[6] Jenny Lewis, ‘Completely Not Me’

jenny lewis 2014

This one’s from the Girls season three soundtrack, features Vampire Weekend’s Rostam Batmanglij and, to me, sounds tenuously related to the version of ‘Morning Bell’ on Radiohead’s Amnesiac and the school choir rendition of ‘See The Morning Star’ that my brother took the lead on. Chiming instruments dredged from the bottom of the ocean. Its fairylike “ooo-ooo-ooo”s are a hit with my girls, but Junior is irritated when Junior 2 starts repeating them, seemingly forever.

Jenny Lewis says ‘Completely Not Me’ is inspired by Teen Wolf. O the vagaries of the artistic process.

[49] Jenny Lewis with The Watson Twins, ‘Rise Up With Fists!!’

I didn’t mean to do it, but this is Bright Eyes all over again. Most of them anyway, plus M Ward. OK, that makes this Jenny Lewis with The Watson Twins and Monsters Of Folk. Like the album though, it’s Jenny Lewis all over, the Rilo Kiley singer’s pure tones rendering all things beautiful – and slightly sarcastic. Here she takes her sweet heart of the rodeo on a grapple with the buffeting forces of religion and hypocrisy, coming out bloodied but unbowed and with a nice country ballad to show for it. Everyone wins.

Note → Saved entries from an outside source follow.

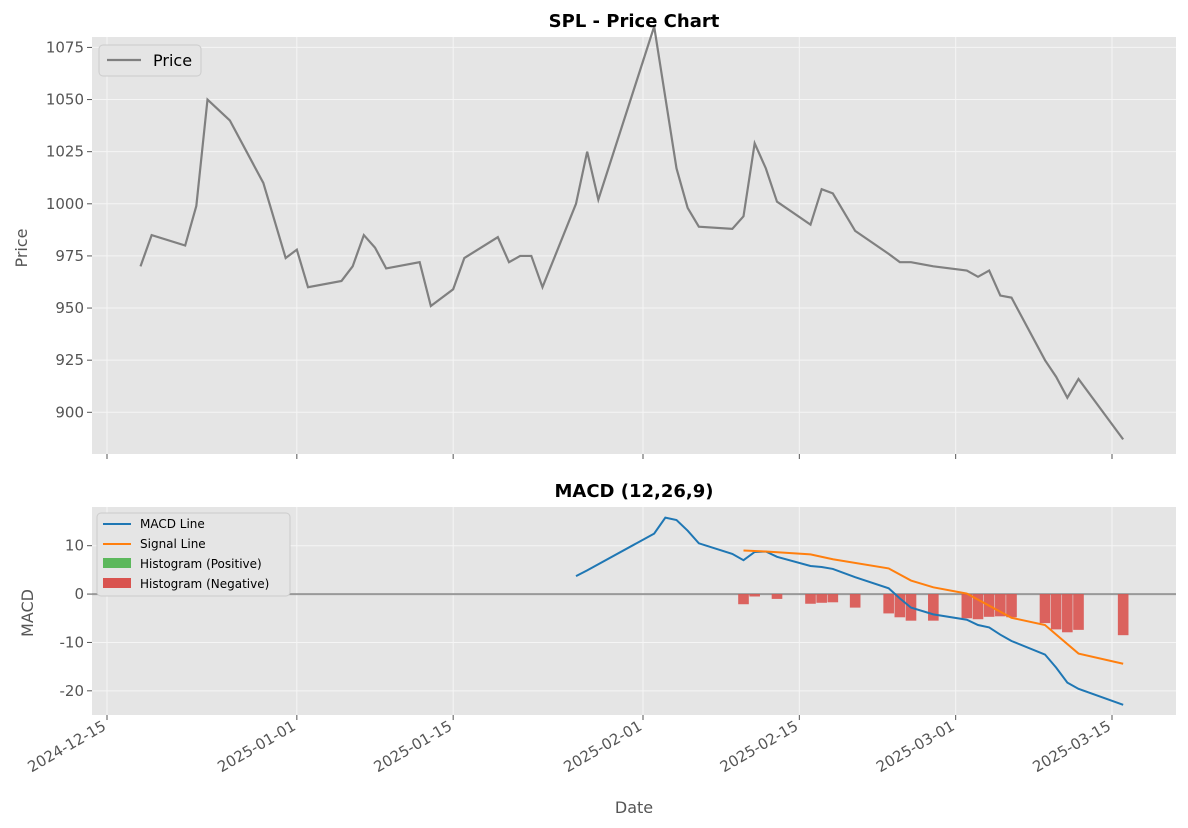 The image size is (1188, 828). I want to click on macd-x-tick-label: 2025-01-01, so click(256, 746).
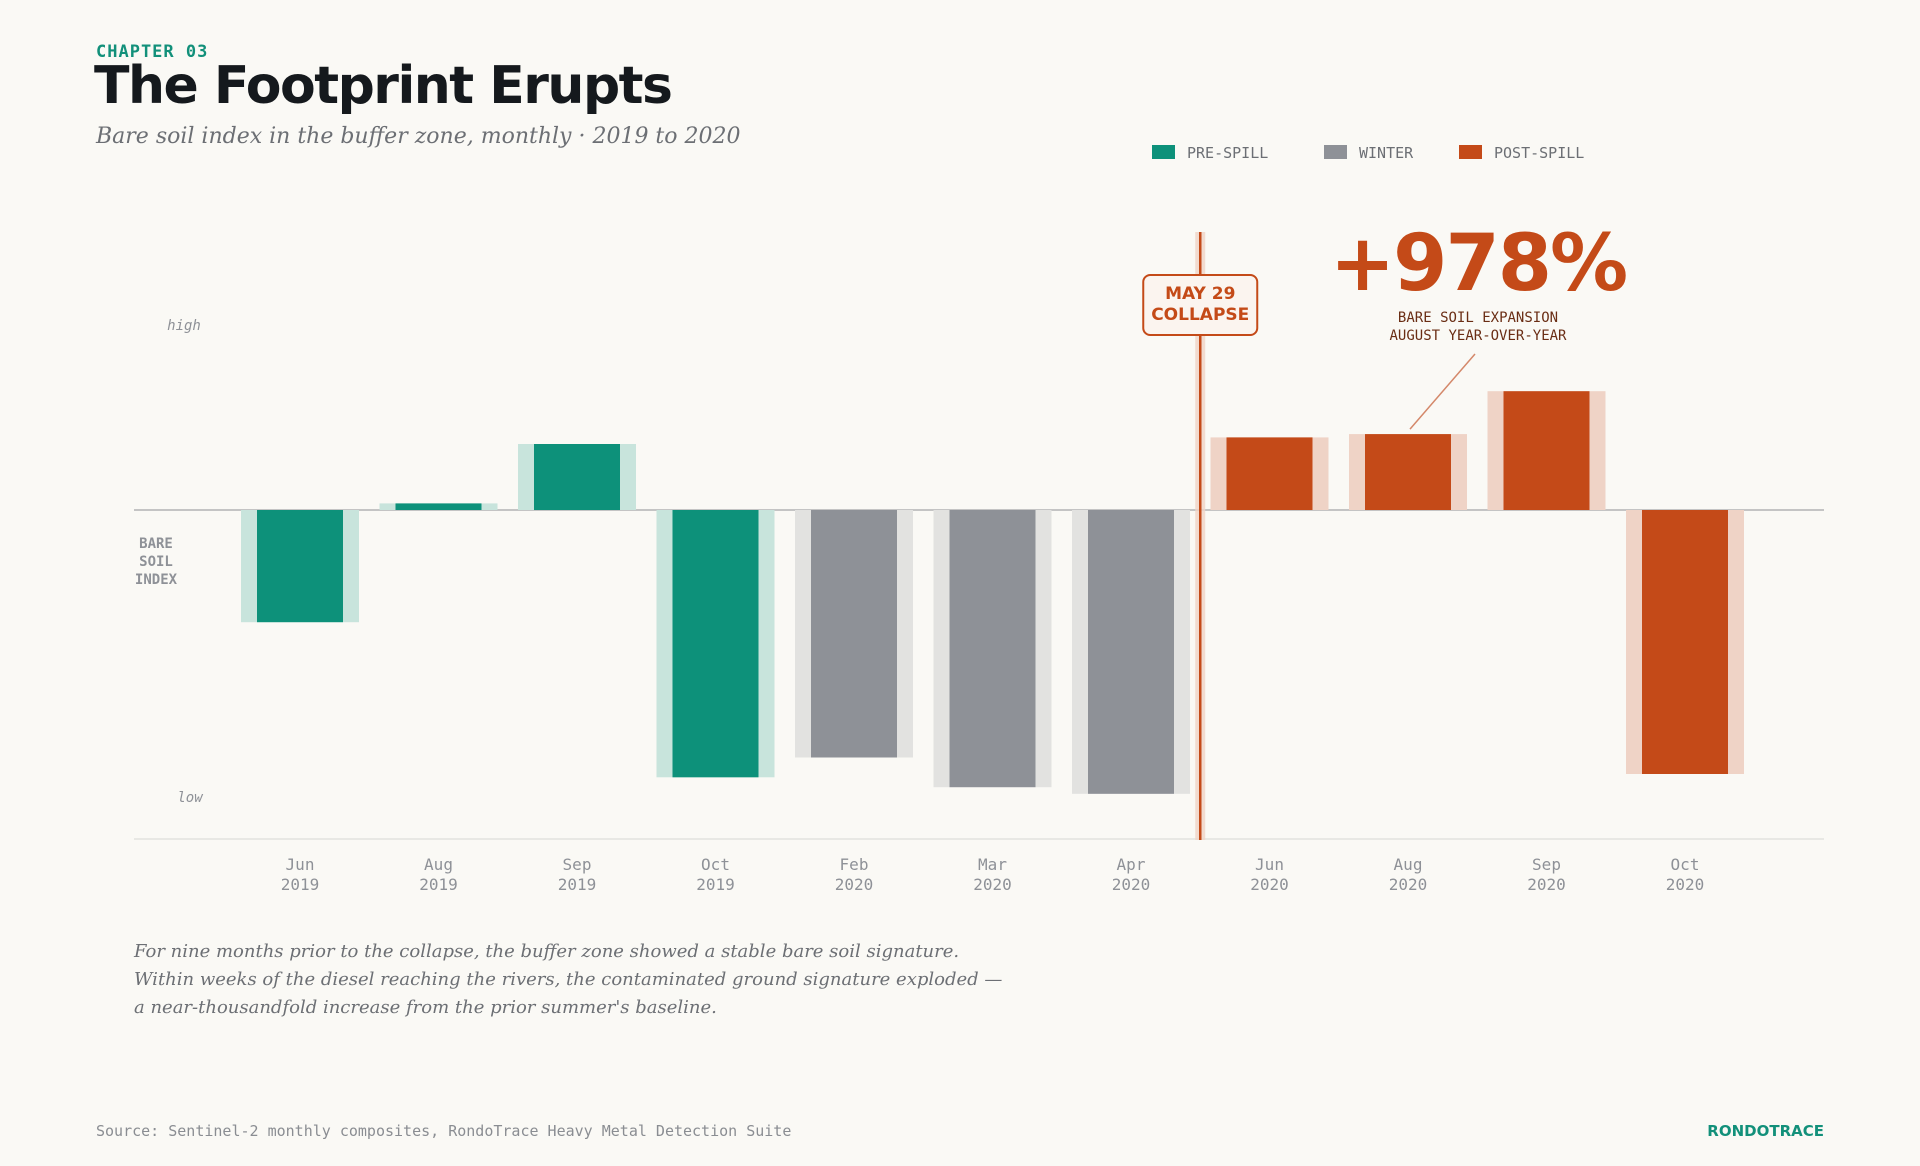  I want to click on legend-label: WINTER, so click(1386, 153).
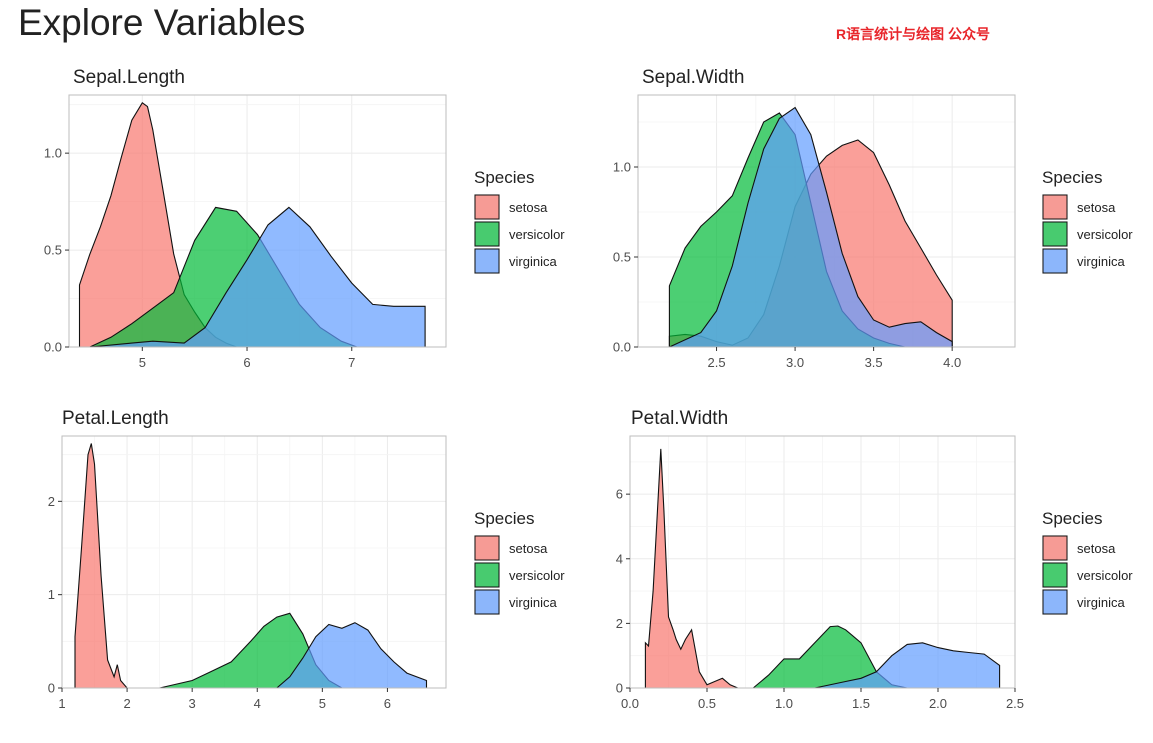  Describe the element at coordinates (952, 362) in the screenshot. I see `x-tick-label: 4.0` at that location.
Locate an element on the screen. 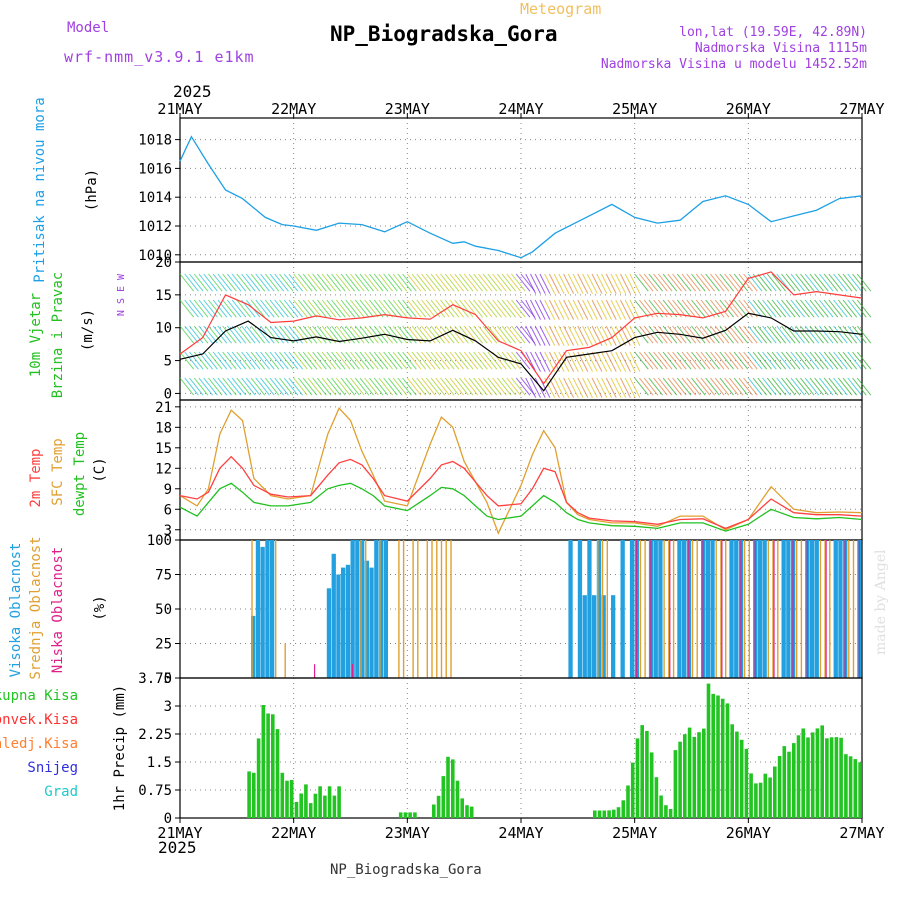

Junior says: “It’s quite pretty, isn’t it, Mummy?” She wasn’t talking to me. Conceding it’s “slow”, she turns her attention to the cover, noting that the ladies with Jenny are twins, because “they have the same handbag”.

Best bit: Jenny demurs, leaving The Watson Twins to trill the accusing “not your wife”.

[13] Elvis Costello & The Attractions, ‘Oliver’s Army’

He passed me by, really, only bleeping on my ’80s chart-kid radar with ‘Everyday I Write The Book’, and as The Imposter on ‘Pills And Soap’. That assumed name even got my goat as an eleven-year-old, Lord knows why. I didn’t like him. Something impelled me to buy Spike and Mighty Like A Rose at the turn of the decade, but I’d missed Blood And Chocolate, Imperial Bedroom, all the classic capers. Picked up My Aim Is True for a couple of quid a few years back, but I was The Imposter now.

Everyone knew ‘Oliver’s Army’, though. That earworm of a chorus and those ‘Dancing Queen’ fills. It’s a song that bears close listening as well, with the odd uncomfortable lyric and a whole heap of didactic about our mercenary, careless, imperial doings. Elvis has never been one to let you off lightly – I know now – but lately he’s only demonstrated this with unappealing music. And that old sneer’s a shock to hear on the new Jenny Lewis album.

The tumbling tune is an instant hit with Junior, who enjoys some prominent ivory-tinkling. I mime a bit of piano and confidently tell her, “That’s Steve Nieve.” She’s quick to fire back, “Who’s playing guitar?” Junior’s mum laughs. She’s got me. “Er… – oh, it’s Elvis Costello.” Phew.